§ MATERIAL FOR THE TASK:
---*---
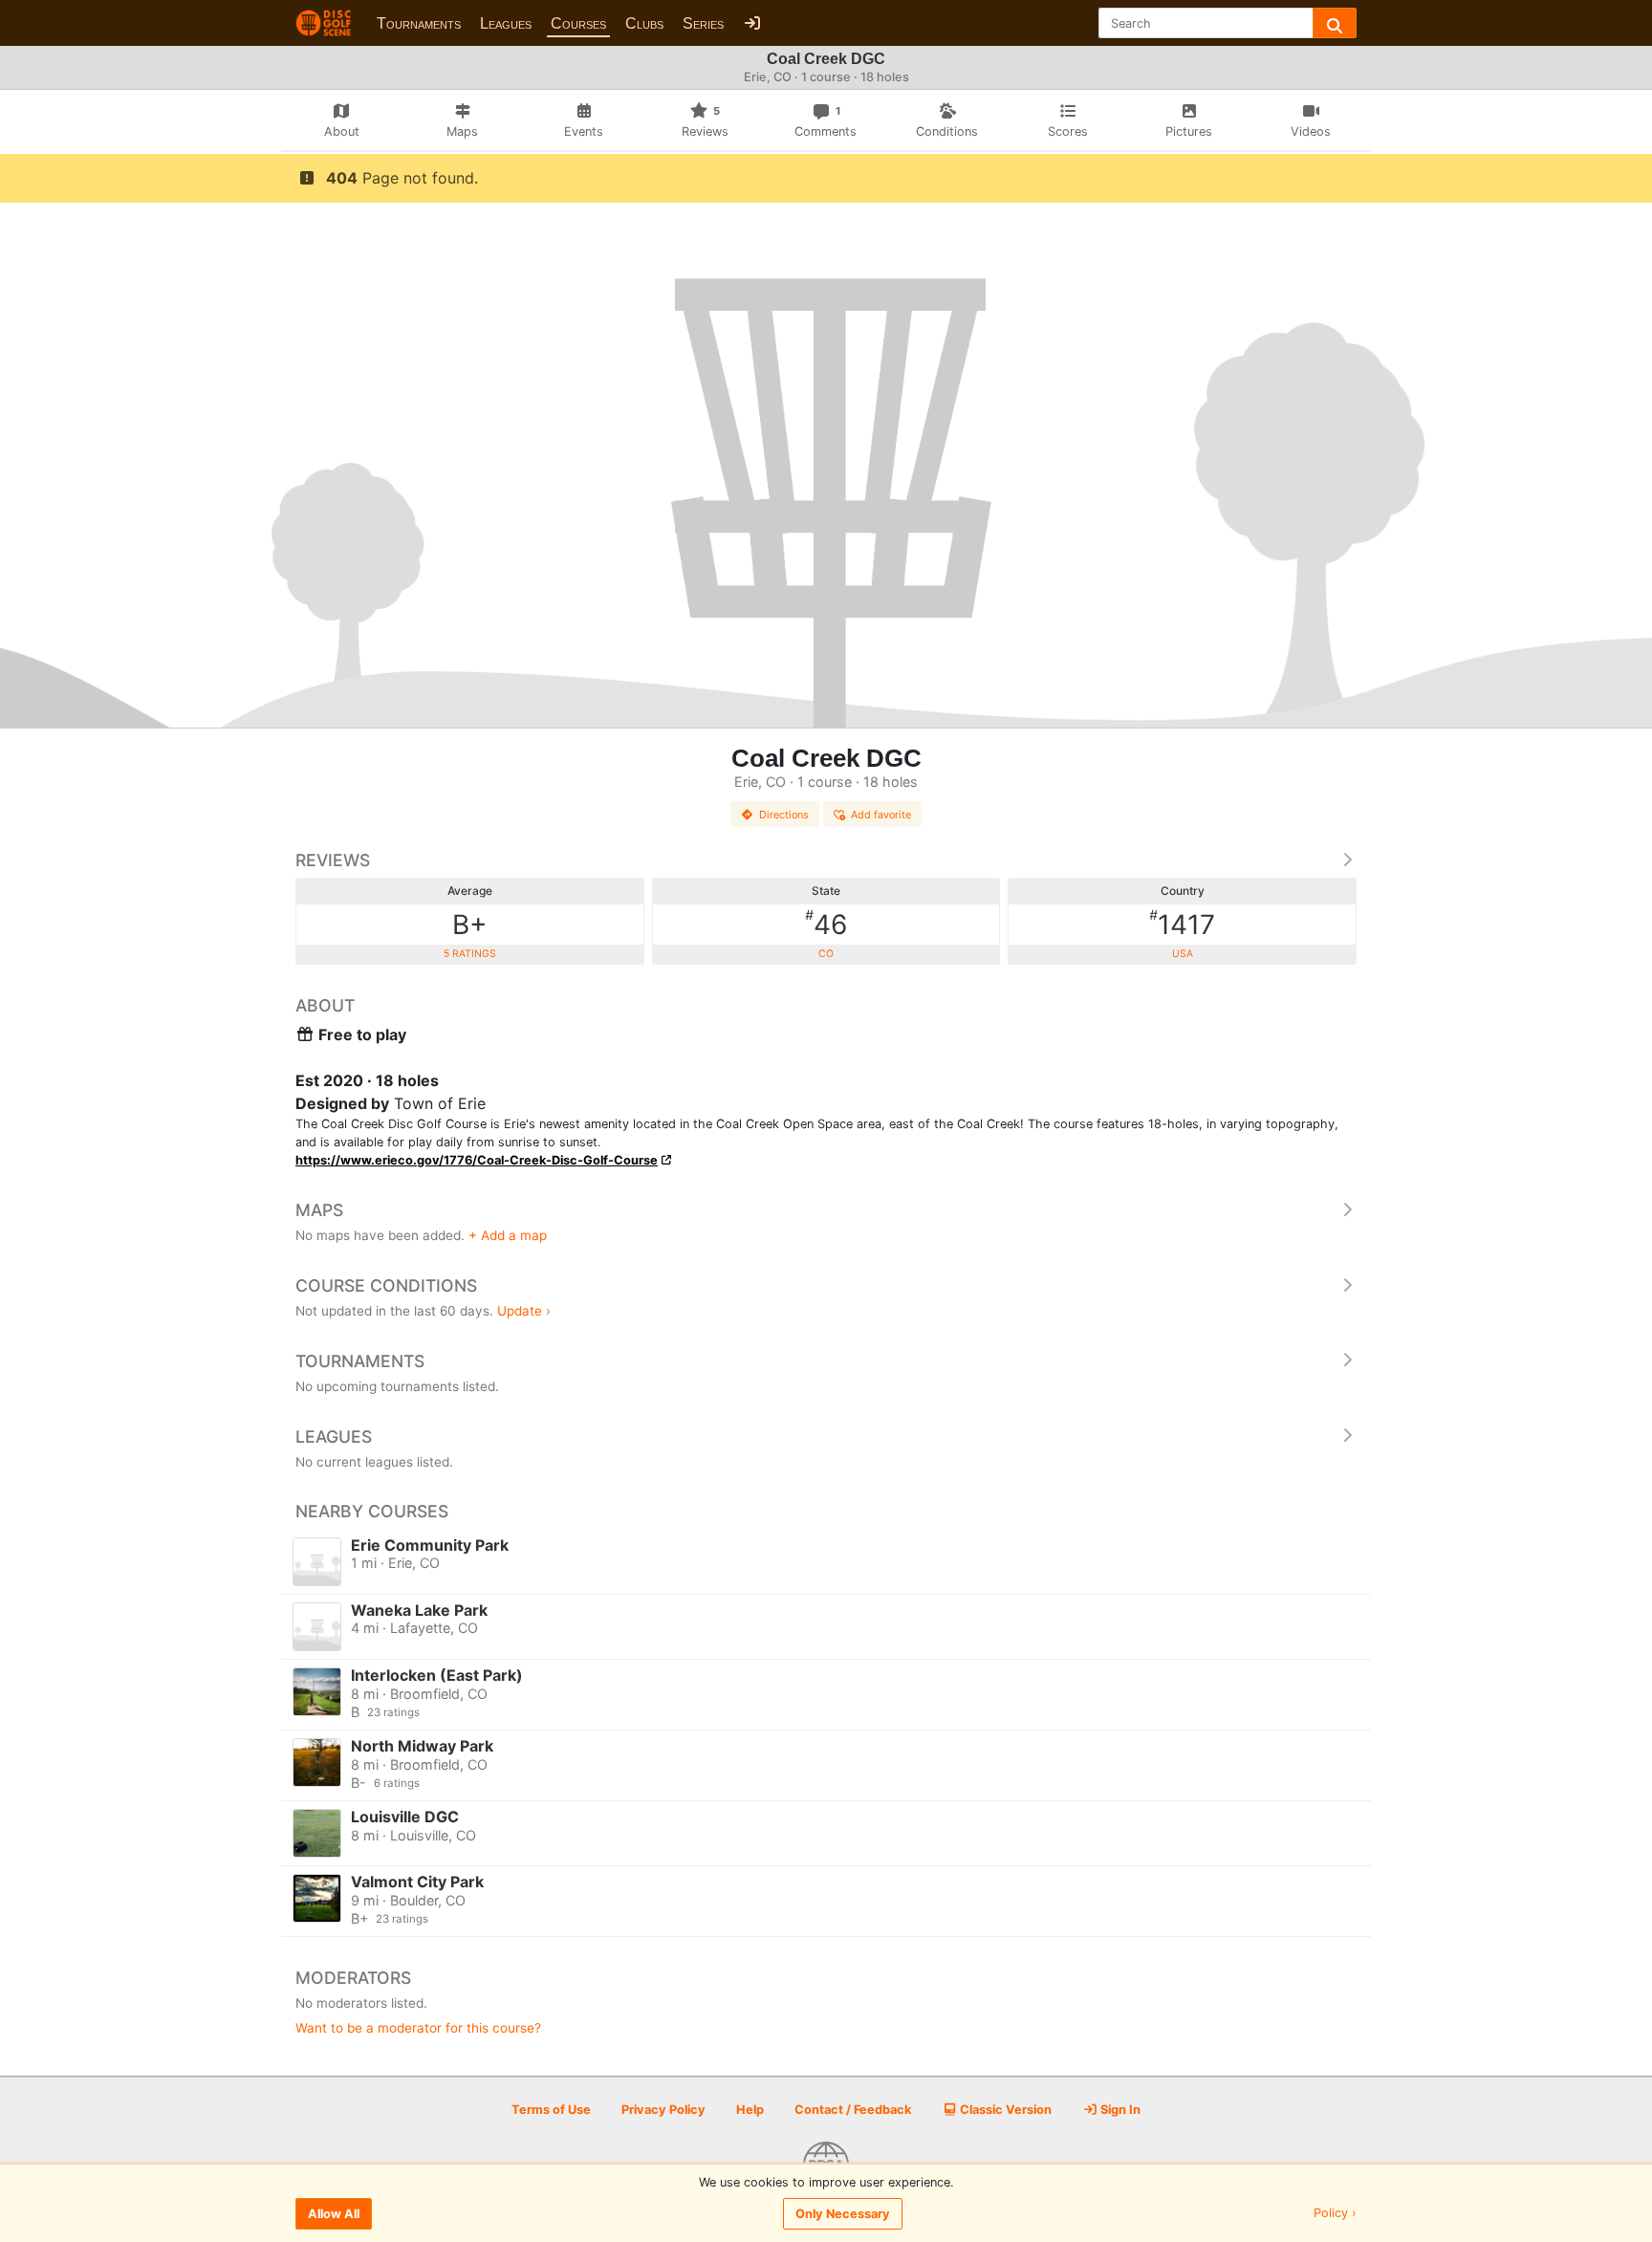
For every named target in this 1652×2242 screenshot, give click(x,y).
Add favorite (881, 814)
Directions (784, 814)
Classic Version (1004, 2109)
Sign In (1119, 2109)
---*---
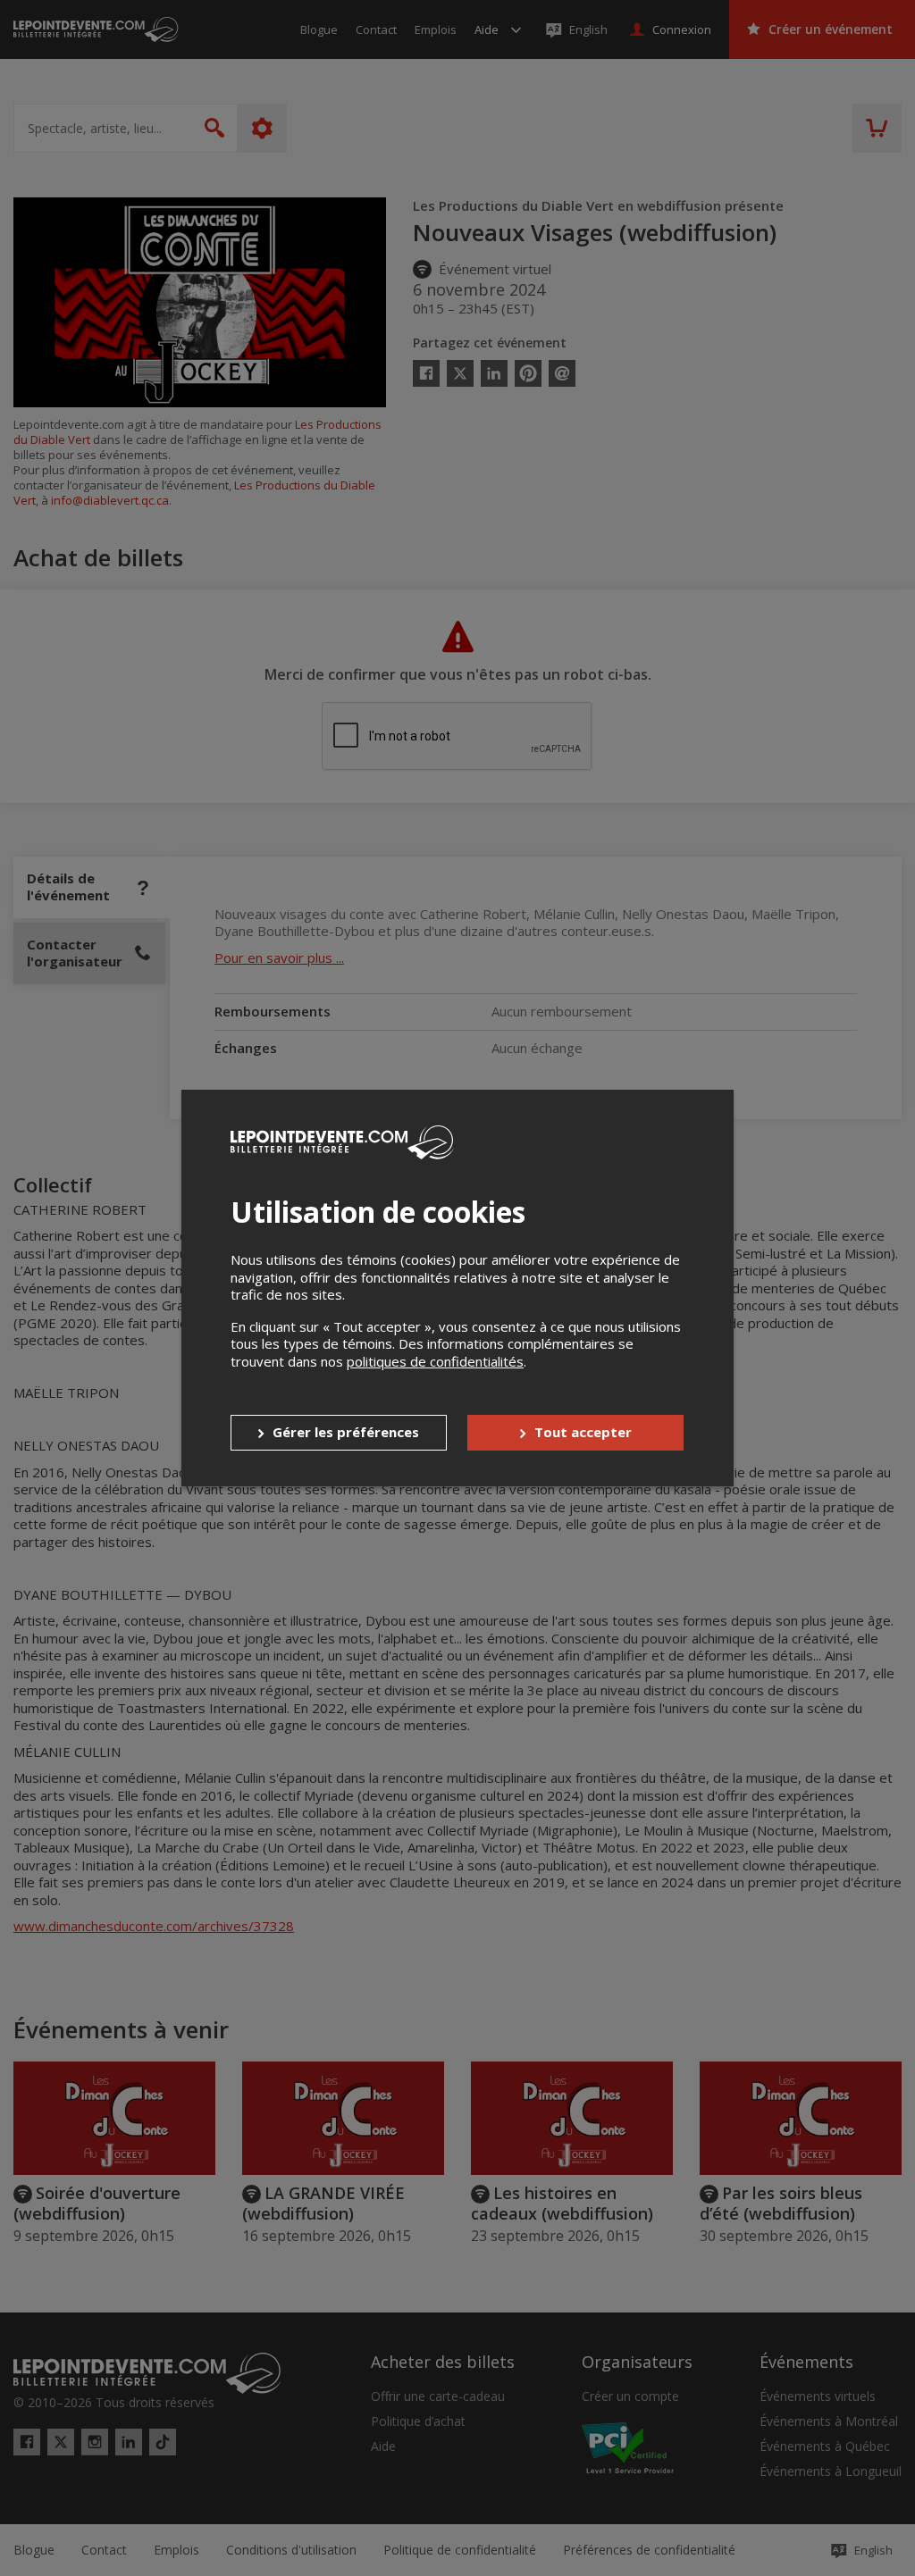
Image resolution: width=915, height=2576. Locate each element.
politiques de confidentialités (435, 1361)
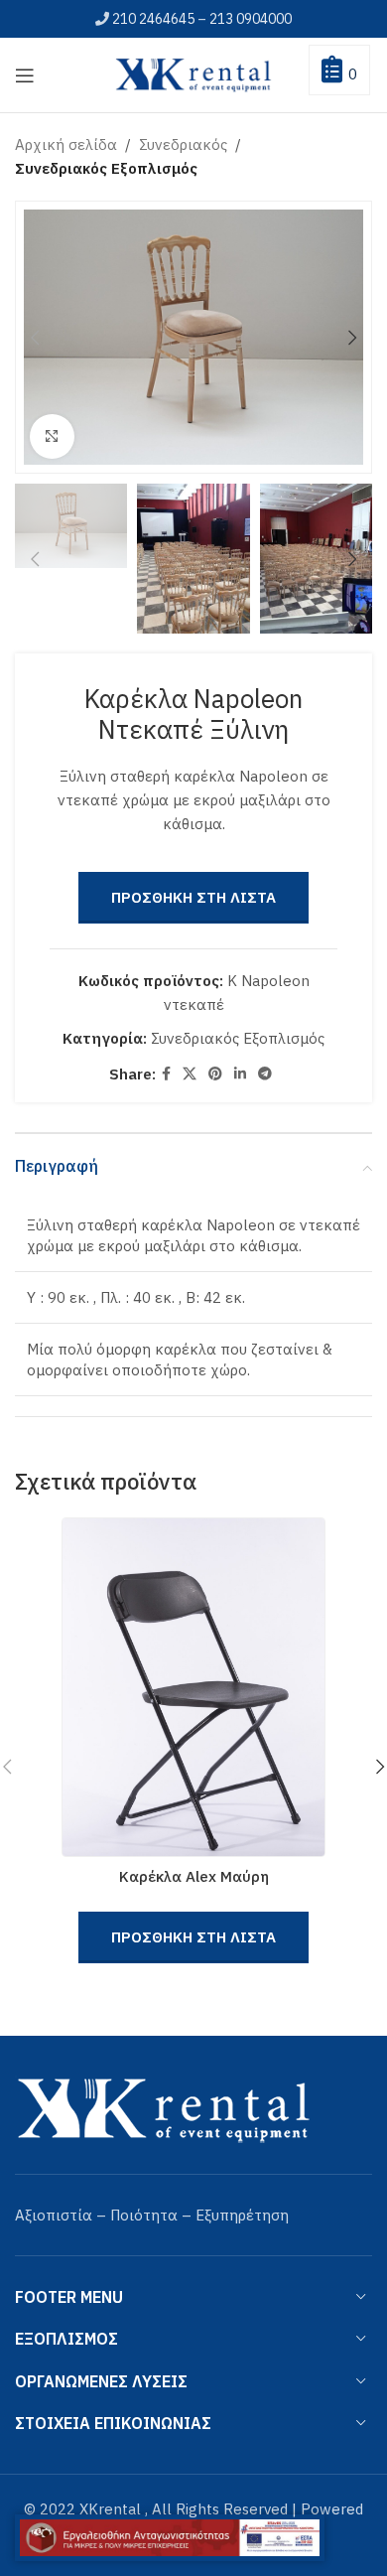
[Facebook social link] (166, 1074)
---*---
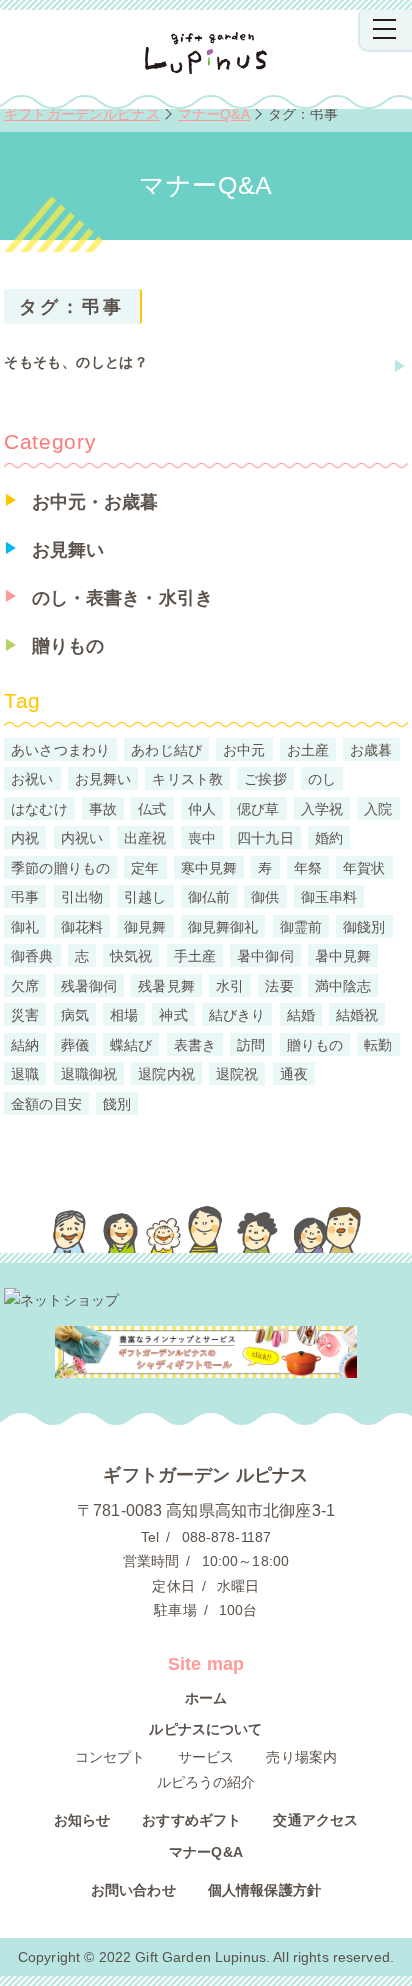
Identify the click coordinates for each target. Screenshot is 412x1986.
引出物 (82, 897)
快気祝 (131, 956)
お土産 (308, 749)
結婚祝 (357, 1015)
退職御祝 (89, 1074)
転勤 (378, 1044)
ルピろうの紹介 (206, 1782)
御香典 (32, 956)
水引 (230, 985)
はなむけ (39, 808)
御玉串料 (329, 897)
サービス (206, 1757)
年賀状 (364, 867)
---*---
§ WORK ORDER:
Where the listing above reaches the line that contains "For every named", start retyping, and finish with the line that contains "Sign In (1119, 2109)"; reproduce those lines exactly and no others.

§ ANSWER BELOW:
For every named target in this 1652×2242 screenshot, give click(x,y).
Add favorite (881, 814)
Directions (784, 814)
Classic Version (1004, 2109)
Sign In (1119, 2109)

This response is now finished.